In the ’70s, York also made a pair of folk horror–inflected films set in the Irish and English countryside, respectively: Images directed by Robert Altman in 1972, and The Shout, made by Polish auteur Jerzy Skolimowski in 1978. Images, like Altman’s later (and better) Three Women (1977), deals with themes of fractured identity and doppelgängers, in a trippy, vaguely feminist key. York plays a children’s book author coming undone, summoning apparitions of a dead lover and an alternate self—in between, she cooks meals for and placates her goofy, oblivious, possibly philandering husband, nicely played by René Auberjonois. It’s a chilly movie, gorgeously shot (by the great cinematographer Vilmos Zsigmond) in a wintry Irish landscape, and York, who reads, in a voiceover, from a fantasy story she later published, is excellent in it. She won Best Actress at Cannes for the role. In The Shout she plays a loving wife (to John Hurt) cast under a sinister sexual spell by Alan Bates’s intrusive stranger. It was an era in which filmmakers were particularly preoccupied with the porous lines between sanity and insanity, madness and civilization, and York took full advantage of the wild parts for women that preoccupation yielded.
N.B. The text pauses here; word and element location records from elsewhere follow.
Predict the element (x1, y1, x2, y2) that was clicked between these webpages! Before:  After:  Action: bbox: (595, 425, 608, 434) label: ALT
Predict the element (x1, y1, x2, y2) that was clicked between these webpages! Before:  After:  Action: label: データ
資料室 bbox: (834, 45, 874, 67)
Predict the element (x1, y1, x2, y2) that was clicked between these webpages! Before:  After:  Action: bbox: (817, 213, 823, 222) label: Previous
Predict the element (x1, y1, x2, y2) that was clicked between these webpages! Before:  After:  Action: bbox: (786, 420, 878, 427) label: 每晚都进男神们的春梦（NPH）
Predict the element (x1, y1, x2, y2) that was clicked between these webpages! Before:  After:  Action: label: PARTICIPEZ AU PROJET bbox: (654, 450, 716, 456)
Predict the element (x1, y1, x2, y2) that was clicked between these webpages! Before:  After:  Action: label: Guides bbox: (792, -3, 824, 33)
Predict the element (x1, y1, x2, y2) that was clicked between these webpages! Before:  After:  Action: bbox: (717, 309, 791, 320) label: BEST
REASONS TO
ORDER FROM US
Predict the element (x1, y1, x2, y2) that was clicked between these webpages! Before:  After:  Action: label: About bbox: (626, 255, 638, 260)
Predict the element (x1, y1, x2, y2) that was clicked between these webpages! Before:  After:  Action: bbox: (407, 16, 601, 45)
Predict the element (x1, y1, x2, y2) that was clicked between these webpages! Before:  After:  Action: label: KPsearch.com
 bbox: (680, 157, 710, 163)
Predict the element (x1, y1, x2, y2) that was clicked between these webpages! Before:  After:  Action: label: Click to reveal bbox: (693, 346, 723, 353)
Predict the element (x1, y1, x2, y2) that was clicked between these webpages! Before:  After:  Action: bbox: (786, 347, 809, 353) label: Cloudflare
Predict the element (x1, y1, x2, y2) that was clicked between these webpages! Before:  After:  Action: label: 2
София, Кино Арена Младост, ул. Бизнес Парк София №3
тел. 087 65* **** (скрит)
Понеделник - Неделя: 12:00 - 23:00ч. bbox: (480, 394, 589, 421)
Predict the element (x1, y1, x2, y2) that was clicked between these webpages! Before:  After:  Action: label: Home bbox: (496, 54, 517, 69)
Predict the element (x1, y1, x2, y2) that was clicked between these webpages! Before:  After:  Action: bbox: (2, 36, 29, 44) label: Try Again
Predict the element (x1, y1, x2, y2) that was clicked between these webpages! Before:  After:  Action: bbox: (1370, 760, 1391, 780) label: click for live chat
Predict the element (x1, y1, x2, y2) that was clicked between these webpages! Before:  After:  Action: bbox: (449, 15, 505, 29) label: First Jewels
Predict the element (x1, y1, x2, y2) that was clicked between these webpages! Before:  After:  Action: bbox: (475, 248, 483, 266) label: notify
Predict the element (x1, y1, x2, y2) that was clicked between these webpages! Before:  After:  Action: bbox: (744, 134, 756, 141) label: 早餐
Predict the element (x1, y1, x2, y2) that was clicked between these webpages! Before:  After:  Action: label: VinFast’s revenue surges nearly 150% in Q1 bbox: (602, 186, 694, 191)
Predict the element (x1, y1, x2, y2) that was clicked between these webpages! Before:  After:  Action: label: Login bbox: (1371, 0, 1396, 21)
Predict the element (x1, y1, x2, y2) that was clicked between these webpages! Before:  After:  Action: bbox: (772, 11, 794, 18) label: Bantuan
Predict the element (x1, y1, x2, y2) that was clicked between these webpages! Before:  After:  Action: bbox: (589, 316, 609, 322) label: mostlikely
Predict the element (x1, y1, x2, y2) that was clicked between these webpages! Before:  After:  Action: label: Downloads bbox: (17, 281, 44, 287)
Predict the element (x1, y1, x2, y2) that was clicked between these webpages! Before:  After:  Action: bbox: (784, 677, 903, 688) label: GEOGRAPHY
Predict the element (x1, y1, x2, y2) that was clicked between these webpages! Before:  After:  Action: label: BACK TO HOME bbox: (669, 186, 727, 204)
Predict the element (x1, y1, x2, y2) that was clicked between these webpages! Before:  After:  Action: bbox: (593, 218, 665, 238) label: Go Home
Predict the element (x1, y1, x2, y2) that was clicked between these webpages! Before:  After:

The film industry was less cooperative in the ’80s and beyond. She played Christopher Reeve’s mother in the 1978 Superman and in two sequels, the second only as a voice. She appeared, at a low point, in several episodes of The Love Boat. York had married fellow RADA student Michael Wells in 1960, and the couple had two children, Sasha and Orlando, before divorcing in 1976. She devoted herself to raising them, while sustaining a friendly relationship with her ex-husband. Like her fellow British actresses Glenda Jackson and Julie Christie, York was drawn to left-wing politics and causes, and became an activist, especially for nuclear disarmament.
In the last decades of her life, York turned back to the theater, where she found meatier roles. The drama critic for The Guardian, Michael Billington, who got to know her in her later years, remembered her in an obituary as an astonishing stage presence, unbothered “by fame and celebrity,” and willing to “go anywhere and do anything if she felt the project was right”—directing Pushkin and Cocteau plays in regional theater, touring with a demanding, one-woman show about Shakespeare’s heroines, playing “a semi-naked Amazonian warrior,” and a 19th-century woman who lived her life as a male hotel waiter in connubial bliss with a chambermaid. She got to play her drunks and nasties and so much more, and all with what her son once called “a fire within her, a huge warmth… like she’s lit from within.” The light never burned out.
Margaret Talbot is a staff writer at The New Yorker and the author of The Entertainer: Movies, Magic, and My Father’s Twentieth Century.
Susannah York in 2005. Image courtesy of Carolyn Cole and The Los Angeles Times.